Certes psychologiquement pour un dirigeant, aller voir ses actionnaires pour leur demander de réinvestir dans l’entreprise afin de rembourser des dettes plutôt que d’investir dans de nouveaux projets est peu agréable …. Mais qui n’a jamais fait que des choses agréables ?
Que l’entreprise soit peu rentable, c'est-à-dire que sa rentabilité économique soit inférieure à son coût du capital, ne change rien au sujet. Les nouvelles actions seront émises à un prix (droit de souscription compris) inférieur aux capitaux propres comptables au bilan et sur cette base là, l’investisseur gagnera normalement le taux de rentabilité qu’il exige, bien que l’entreprise ne le gagne pas sur les capitaux propres qui lui sont confiés, car il a acheté ses actions avec une décote par rapport aux capitaux propres comptables. Et comme les fonds de l’augmentation de capital seront réinvestis dans le remboursement d’une partie de la dette et non dans des projets ne gagnant pas le coût du capital, l’entreprise ne détruira, pas de ce fait, de valeur.

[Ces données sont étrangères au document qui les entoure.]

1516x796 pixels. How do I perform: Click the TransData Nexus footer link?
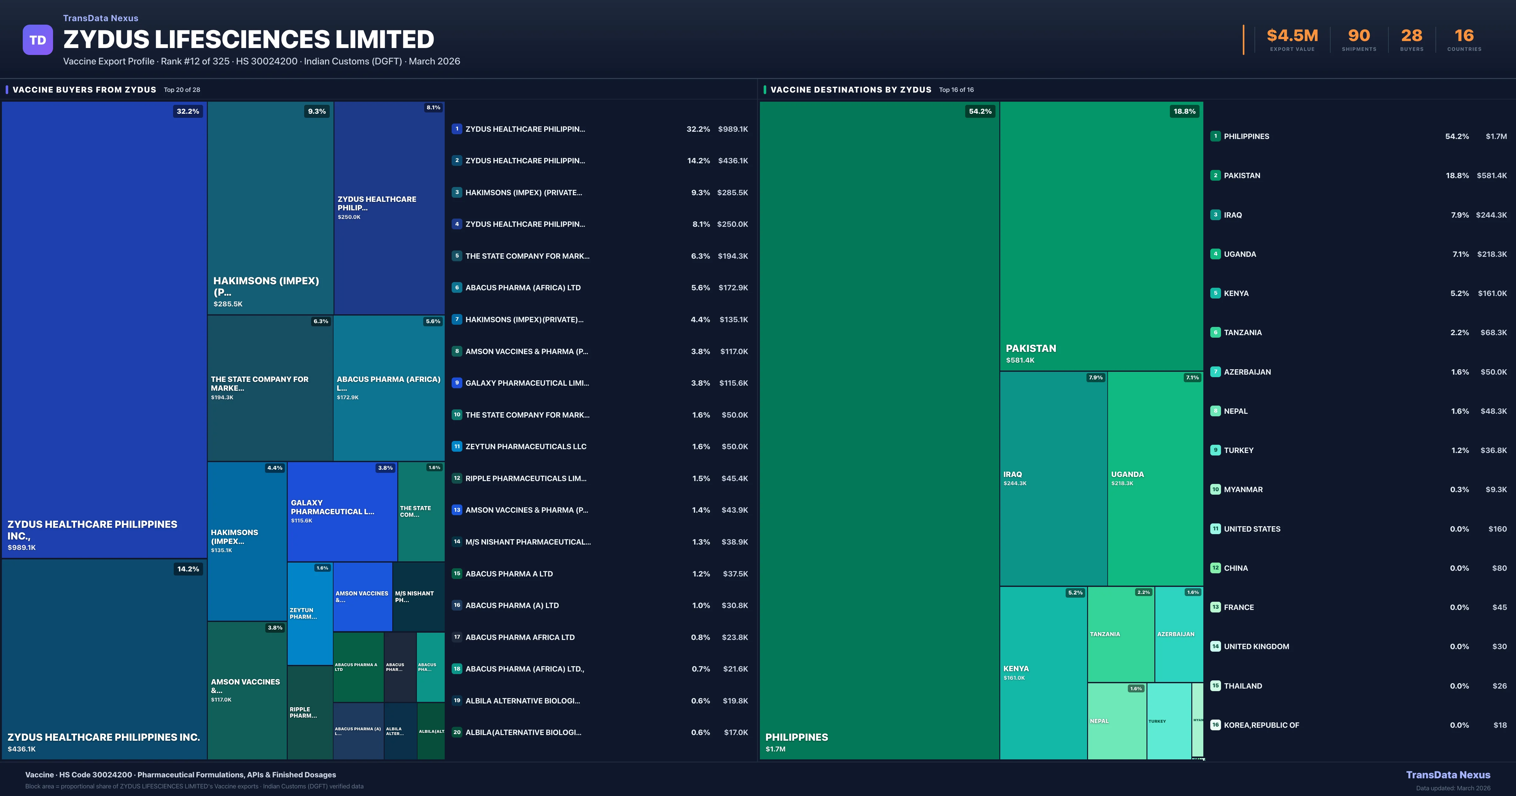click(1448, 775)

Faut-il enfin que le dirigeant n’ait pas proclamé haut et fort qu’il ne procèderait pas à une augmentation de capital sur la base des bas cours actuels alors que son entreprise fait face à un réel problème de solvabilité ou de liquidité. Si l’alternative est de céder des actifs à des prix bradés compte tenu du contexte, l’augmentation de capital n’est elle pas préférable ? Entre deux maux, il faut choisir.
(1) Pour plus de détails sur les différences entre ces deux concepts, voir les chapitres 13 et 15 du Vernimmen 2012.
(2) Pour plus de détails sur la théorie des mandats, voir le chapitre 31 du Vernimmen 2012.
(3) Pour plus de détails, voir le chapitre 31 du Vernimmen 2012.